May 19, 2008
Throughout Europe, barriers to collaboration between the public and private sectors – in particular when it comes to sharing revenues and cost – persist. They prevent the exploitation of public-funded research and the transformation of findings into patents and innovations generating growth.
While science has become increasingly important for innovation and thus competitiveness, the European Commission argues that “making better use of publicly funded R&D is a significant problem” in the EU.
Increasing access to knowledge by sharing research results and improving knowledge transfer between public research and industry was identified, in April 2007, as one of the objectives of the relaunched European Research Area (ERA).
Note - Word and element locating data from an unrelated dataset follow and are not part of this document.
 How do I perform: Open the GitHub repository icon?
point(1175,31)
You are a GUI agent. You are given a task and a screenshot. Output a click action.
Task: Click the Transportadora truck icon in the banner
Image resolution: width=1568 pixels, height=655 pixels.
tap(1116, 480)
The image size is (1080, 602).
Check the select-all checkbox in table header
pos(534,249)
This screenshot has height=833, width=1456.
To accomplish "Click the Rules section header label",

A Commission Communication on improving knowledge transfer between research institutions and industry across Europe calls for better exploitation of research results and reveals that an average university in Europe generates far fewer inventions and patents compared to its North American counterpart.
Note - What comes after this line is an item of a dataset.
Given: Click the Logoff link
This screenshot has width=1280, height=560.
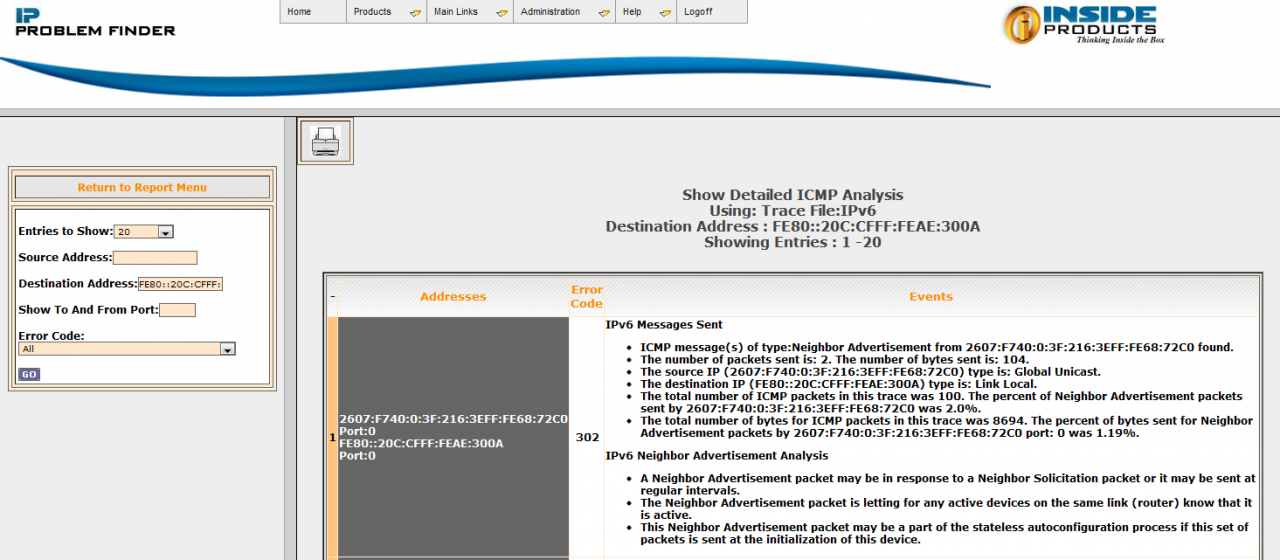Looking at the screenshot, I should click(x=697, y=12).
EU member states have introduced a number of initiatives to facilitate knowledge transfer between public research organisations and the private sector, including legislative changes, guidelines and model contracts – without much success.
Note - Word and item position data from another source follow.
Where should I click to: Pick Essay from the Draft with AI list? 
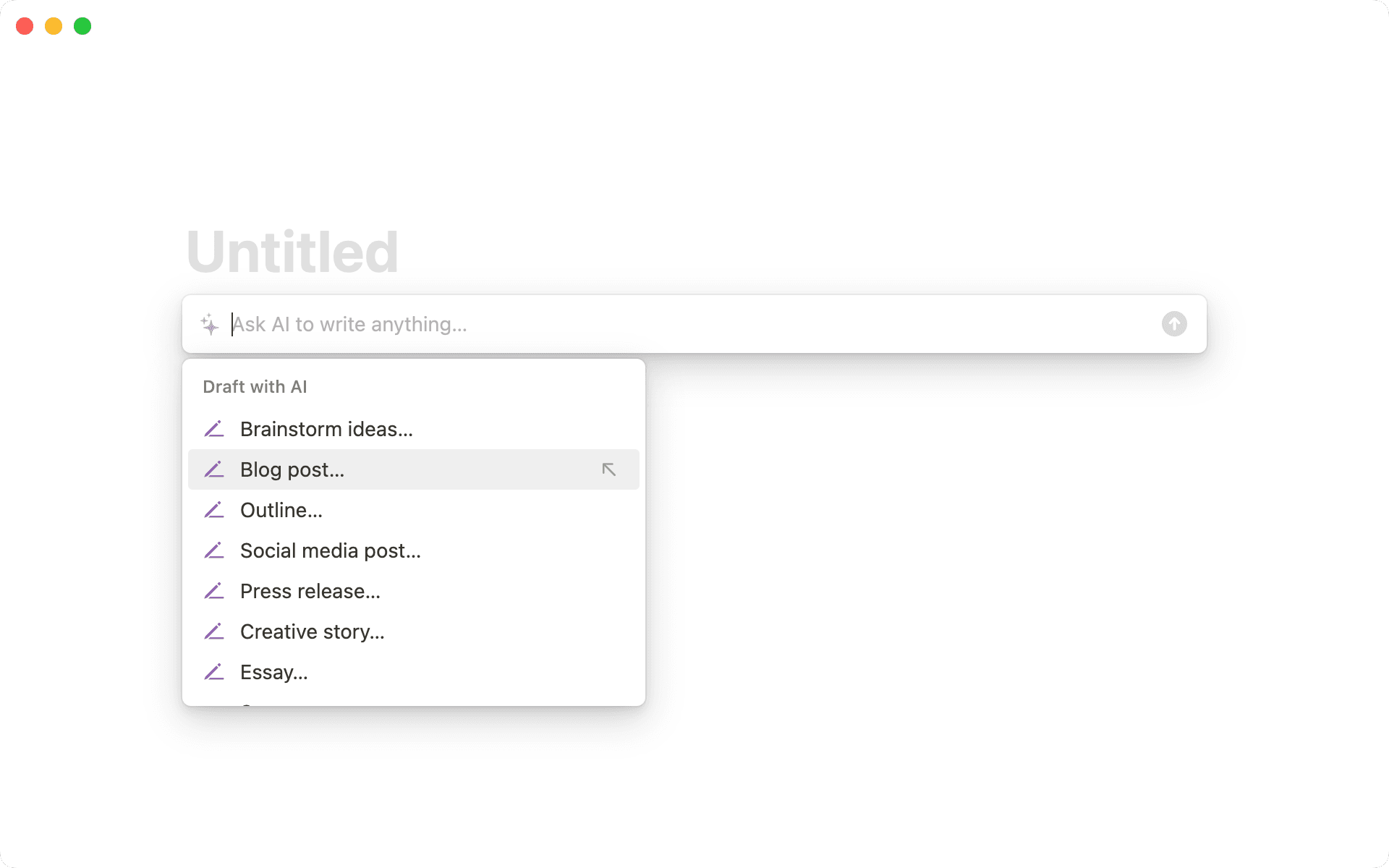(x=273, y=672)
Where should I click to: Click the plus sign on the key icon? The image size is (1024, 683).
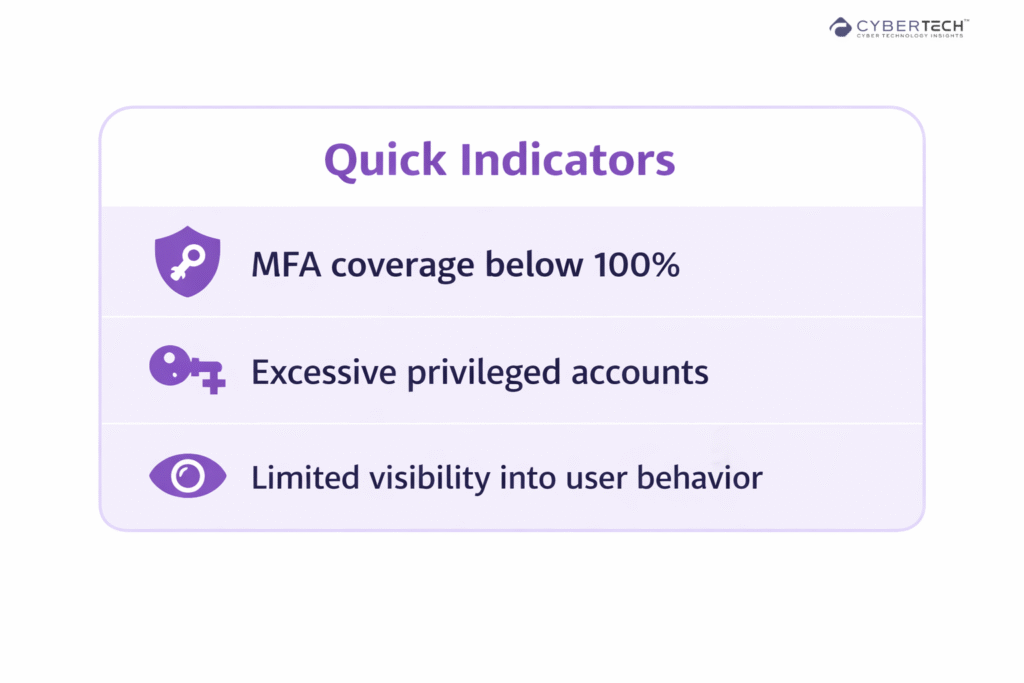(x=212, y=382)
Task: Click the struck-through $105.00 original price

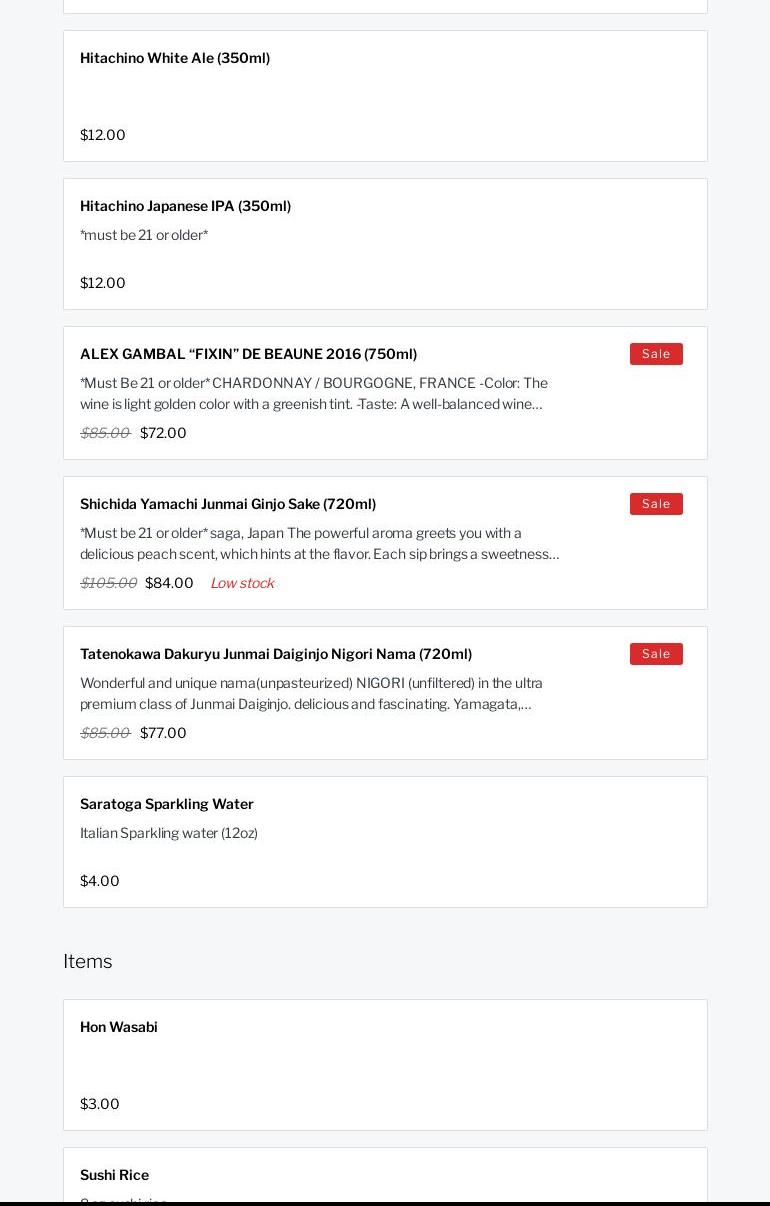Action: click(108, 583)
A Commission-led stakeholder consultation on existing knowledge-transfer systems and the legal situation regarding transnational research co-operation identified three major obstacles to transnational research collaboration:
- Cultural differences;
- regulatory differences, and;
- difficulties in finding partners.
For these reasons, both public- and private-sector actors consider short-term co-operation to be unattractive and complicated and would consider transnational collaboration of interest only if it is part of a long-term, structured alliance.